A baby boy given a 10% chance of survival underwent an innovative surgical procedure that saved his life — while he was still attached to the placenta.
Maverick Mashburn had a mass in his right lung that doctors discovered was putting pressure on his esophagus, preventing him from properly processing amniotic fluid and pushing his heart to the side. He was diagnosed with Congenital Pulmonary Airway Malformation (CPAM), a rare congenital birth defect that includes a cystic mass of abnormal lung tissue. According to People, it occurs in between 12,000 and 25,000 preborn children and it is not genetic.
After delivering the news of the diagnosis, doctors told Maverick’s parents Adrianna and Micah that there was only a 10% chance that Maverick would survive. “They were telling us they didn’t think he was going to make it,” Adrianna told People. “They told us to prepare ourselves for the worst. We were devastated — not knowing why this was happening or what our options were.”
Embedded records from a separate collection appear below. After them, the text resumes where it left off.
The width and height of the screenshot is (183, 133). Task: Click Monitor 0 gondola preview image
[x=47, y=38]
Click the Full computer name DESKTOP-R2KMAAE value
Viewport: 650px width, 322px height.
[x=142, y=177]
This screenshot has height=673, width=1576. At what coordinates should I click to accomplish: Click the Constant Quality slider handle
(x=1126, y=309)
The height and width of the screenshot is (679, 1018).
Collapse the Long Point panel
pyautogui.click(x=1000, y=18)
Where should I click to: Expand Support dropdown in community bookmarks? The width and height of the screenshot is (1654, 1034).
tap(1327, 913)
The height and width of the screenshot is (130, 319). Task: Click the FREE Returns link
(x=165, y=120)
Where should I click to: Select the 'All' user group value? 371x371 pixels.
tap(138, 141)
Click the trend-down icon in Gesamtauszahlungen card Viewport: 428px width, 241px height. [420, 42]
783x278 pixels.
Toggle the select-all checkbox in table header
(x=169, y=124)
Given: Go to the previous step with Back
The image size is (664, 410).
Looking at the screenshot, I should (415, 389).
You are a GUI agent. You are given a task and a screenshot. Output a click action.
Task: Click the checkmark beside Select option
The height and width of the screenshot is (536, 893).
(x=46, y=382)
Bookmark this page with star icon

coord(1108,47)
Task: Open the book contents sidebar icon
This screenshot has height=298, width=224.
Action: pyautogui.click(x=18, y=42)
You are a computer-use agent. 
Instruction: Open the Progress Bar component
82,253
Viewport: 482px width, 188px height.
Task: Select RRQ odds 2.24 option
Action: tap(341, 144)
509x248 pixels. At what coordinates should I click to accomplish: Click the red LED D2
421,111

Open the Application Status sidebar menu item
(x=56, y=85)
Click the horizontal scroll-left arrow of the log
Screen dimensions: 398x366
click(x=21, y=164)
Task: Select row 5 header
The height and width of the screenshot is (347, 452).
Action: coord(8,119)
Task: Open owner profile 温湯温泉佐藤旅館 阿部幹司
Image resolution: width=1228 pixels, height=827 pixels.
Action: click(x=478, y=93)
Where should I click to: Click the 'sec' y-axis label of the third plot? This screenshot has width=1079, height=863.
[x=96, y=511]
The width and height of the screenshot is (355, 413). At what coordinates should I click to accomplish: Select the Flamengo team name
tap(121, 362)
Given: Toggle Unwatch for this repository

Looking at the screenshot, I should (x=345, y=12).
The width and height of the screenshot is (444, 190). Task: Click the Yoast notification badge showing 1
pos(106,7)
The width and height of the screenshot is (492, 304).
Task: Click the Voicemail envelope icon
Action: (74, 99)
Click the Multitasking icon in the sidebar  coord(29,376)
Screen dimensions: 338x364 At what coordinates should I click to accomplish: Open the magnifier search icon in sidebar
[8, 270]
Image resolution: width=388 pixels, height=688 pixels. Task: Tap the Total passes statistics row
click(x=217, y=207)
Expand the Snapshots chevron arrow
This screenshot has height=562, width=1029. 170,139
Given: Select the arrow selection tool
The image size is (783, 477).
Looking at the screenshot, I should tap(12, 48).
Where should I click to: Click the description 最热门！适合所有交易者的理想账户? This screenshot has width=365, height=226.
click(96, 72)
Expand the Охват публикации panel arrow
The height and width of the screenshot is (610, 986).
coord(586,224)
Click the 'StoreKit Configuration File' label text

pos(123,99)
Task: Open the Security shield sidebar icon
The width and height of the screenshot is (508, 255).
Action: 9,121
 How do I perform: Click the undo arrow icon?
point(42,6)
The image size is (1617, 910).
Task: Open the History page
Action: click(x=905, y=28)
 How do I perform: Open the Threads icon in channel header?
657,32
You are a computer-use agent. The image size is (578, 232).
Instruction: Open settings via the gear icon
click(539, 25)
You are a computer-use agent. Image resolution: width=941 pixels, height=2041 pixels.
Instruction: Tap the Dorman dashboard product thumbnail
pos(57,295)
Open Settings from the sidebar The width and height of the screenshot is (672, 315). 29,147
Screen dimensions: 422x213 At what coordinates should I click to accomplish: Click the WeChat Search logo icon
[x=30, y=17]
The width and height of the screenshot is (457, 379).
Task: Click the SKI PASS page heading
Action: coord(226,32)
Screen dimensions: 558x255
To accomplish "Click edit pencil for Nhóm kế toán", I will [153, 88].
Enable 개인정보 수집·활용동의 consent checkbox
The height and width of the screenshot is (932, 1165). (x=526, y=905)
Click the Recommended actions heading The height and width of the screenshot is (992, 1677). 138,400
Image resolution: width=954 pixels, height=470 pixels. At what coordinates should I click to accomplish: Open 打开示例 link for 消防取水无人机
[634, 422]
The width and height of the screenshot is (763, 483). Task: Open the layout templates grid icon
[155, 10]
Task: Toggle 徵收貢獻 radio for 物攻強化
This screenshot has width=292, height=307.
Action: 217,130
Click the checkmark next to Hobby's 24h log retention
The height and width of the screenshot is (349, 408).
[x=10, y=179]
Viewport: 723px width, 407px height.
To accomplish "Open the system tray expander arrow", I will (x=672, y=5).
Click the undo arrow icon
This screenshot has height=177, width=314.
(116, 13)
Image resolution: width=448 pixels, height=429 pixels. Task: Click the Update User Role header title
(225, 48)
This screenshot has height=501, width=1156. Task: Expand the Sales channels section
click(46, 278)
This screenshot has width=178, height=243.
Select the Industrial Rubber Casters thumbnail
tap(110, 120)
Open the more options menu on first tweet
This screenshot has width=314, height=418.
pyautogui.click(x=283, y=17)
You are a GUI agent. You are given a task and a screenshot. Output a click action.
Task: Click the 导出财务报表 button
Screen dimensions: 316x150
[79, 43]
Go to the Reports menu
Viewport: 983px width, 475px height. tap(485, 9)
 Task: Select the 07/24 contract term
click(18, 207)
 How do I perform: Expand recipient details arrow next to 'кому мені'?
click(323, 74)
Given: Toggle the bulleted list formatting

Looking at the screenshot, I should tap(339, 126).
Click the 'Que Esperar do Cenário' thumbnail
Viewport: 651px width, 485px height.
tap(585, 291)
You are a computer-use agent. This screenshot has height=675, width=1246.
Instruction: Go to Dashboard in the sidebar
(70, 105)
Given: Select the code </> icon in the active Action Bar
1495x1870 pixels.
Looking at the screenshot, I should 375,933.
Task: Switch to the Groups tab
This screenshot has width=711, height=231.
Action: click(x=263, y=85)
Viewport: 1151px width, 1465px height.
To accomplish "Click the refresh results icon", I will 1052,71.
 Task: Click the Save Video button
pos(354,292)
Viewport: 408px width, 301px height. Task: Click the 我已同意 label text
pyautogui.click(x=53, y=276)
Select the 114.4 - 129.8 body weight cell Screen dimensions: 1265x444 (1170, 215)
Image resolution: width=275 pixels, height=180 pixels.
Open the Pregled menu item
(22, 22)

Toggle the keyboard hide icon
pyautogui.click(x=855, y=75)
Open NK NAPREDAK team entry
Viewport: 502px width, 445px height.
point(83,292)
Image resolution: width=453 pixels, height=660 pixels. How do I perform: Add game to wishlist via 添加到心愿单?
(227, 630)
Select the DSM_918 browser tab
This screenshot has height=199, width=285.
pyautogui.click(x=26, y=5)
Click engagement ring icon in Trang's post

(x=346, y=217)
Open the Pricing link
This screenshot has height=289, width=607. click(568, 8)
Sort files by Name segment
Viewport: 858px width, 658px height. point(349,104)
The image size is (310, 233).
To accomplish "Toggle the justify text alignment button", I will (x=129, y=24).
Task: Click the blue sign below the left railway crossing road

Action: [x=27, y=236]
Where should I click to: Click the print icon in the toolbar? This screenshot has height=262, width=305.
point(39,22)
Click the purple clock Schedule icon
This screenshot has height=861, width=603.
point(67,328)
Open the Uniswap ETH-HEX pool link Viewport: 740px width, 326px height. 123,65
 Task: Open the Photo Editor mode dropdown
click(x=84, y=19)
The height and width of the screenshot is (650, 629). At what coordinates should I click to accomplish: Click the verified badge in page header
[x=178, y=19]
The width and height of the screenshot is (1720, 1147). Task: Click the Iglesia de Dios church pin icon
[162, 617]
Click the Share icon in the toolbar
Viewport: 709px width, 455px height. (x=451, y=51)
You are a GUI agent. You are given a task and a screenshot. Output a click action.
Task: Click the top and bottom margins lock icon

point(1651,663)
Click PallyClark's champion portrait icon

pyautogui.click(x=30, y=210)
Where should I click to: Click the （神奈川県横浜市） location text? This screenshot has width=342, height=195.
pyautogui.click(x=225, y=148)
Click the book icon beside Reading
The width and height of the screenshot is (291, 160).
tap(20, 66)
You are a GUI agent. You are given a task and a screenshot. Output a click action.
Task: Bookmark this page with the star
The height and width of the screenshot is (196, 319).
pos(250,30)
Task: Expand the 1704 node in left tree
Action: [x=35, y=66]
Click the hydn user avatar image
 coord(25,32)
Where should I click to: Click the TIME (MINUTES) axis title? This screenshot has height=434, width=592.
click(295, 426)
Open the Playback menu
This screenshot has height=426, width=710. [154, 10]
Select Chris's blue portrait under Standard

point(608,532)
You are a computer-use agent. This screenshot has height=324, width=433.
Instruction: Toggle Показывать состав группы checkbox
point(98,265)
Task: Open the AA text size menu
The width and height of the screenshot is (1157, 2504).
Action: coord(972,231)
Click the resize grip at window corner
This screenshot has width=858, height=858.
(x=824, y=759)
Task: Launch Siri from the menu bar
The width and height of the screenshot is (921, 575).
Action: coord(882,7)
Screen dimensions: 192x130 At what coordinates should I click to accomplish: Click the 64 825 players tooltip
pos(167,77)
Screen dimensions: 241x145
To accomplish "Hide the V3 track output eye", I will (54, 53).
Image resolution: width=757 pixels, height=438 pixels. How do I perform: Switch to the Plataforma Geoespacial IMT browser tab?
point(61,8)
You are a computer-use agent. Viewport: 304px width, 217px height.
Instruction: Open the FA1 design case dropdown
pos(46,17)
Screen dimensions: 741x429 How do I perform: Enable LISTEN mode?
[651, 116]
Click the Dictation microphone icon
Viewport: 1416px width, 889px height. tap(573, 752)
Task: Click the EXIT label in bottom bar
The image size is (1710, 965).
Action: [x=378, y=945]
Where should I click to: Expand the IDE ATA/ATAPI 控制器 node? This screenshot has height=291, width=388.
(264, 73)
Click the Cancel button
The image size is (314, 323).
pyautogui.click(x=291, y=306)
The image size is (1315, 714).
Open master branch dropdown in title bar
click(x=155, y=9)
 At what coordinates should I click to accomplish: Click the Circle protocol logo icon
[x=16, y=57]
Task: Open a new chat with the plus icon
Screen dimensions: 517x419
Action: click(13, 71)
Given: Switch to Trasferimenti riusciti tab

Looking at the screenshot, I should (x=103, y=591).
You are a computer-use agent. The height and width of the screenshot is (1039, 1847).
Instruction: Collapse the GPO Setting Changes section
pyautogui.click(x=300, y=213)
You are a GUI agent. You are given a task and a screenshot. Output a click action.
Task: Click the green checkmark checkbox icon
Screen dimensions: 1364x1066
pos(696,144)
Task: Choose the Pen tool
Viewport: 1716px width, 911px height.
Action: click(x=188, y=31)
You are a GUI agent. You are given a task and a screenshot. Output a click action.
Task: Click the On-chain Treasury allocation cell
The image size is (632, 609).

The couple met with Dr. Darrell Cass, Director of Fetal Surgery and Director of the Fetal Care Center at the Cleveland Clinic when Adrianna was 33 weeks and five days pregnant. Cass told the couple that instead of waiting until Maverick was born to perform surgery to remove the tumor, he wanted to perform the surgery while Maverick was still attached to the umbilical cord, which would still be attached to Adrianna. This, said Cass, would mean Maverick would still be receiving oxygen and nutrition from the placenta, limiting potential complications.
“I said, ‘I’ve seen this before. Many times,” Cass, who has performed this surgery 19 times, told People. “And yes, it’s concerning, but I believe we can get you and your baby through this with a good outcome. It’s absolutely the best for a case like this where the mass is squishing the heart.”
The couple agreed to the surgery. Micah thought Cass “had a good game plan” and Adrianna, feeling Maverick’s kicks, believed “he’s a fighter.”
Adrianna was admitted to the hospital two weeks before the surgery, which took place at 36 weeks and two days. Called the EXIT-to-resection procedure, a C-section was performed and Cass pulled Maverick’s head and chest out of the womb while keeping him attached to the placenta. Then, he opened Maverick’s chest and removed the 8cm mass. It was the size of a grapefruit.
People magazine referred to Maverick at the time of his surgery as “partially born” saying, “… Cass suggested surgically removing the tumor before the baby was entirely born.” (emphasis added) This raises the question: when is a preborn child a human being with rights? For the abortion industry, a child only gains rights when he has been born. Before that time, he is still considered to be disposable property, or part of his mother’s body. What was Maverick, then, while he was a surgical patient, partially out of the womb yet still attached to his mother by the umbilical cord? Was he a human being with the right to life or a fetus with no rights whatsoever?
Maverick weighed five pounds and nine ounces. After the tumor was removed, he was delivered and Cass brought him to a table to complete the surgery. Maverick spent six weeks in the neonatal intensive care unit before finally going home at the end of July.
“He recovered perfectly,” said Cass. “Maverick suffered no brain damage and no complications. He will be a healthy, normal kid.” Now at home with his parents and big brother, three-month-old Maverick weighs over 10 pounds and loves smiling and playing. His parents are eternally grateful to Cass.
“We can’t say thank you enough to Dr. Cass,” said Adrianna. “Every time we see him, we’re thanking him. It feels like those words aren’t enough for what he did for us. ”
“They gave us a child,” added Micah.
In-utero surgery has been expanding in recent years and has helped children with even the most severe cases of spina bifida to gain the ability to walk. The question remains, however, as Illinois Family Institute said, that if Maverick was “partially born” during the surgery, was he just a “partial baby?” Babies are aborted every day — even healthy ones — who are the same age that Maverick was during his in-utero surgery.
All preborn babies are equally human and equally valuable and deserve a chance at life.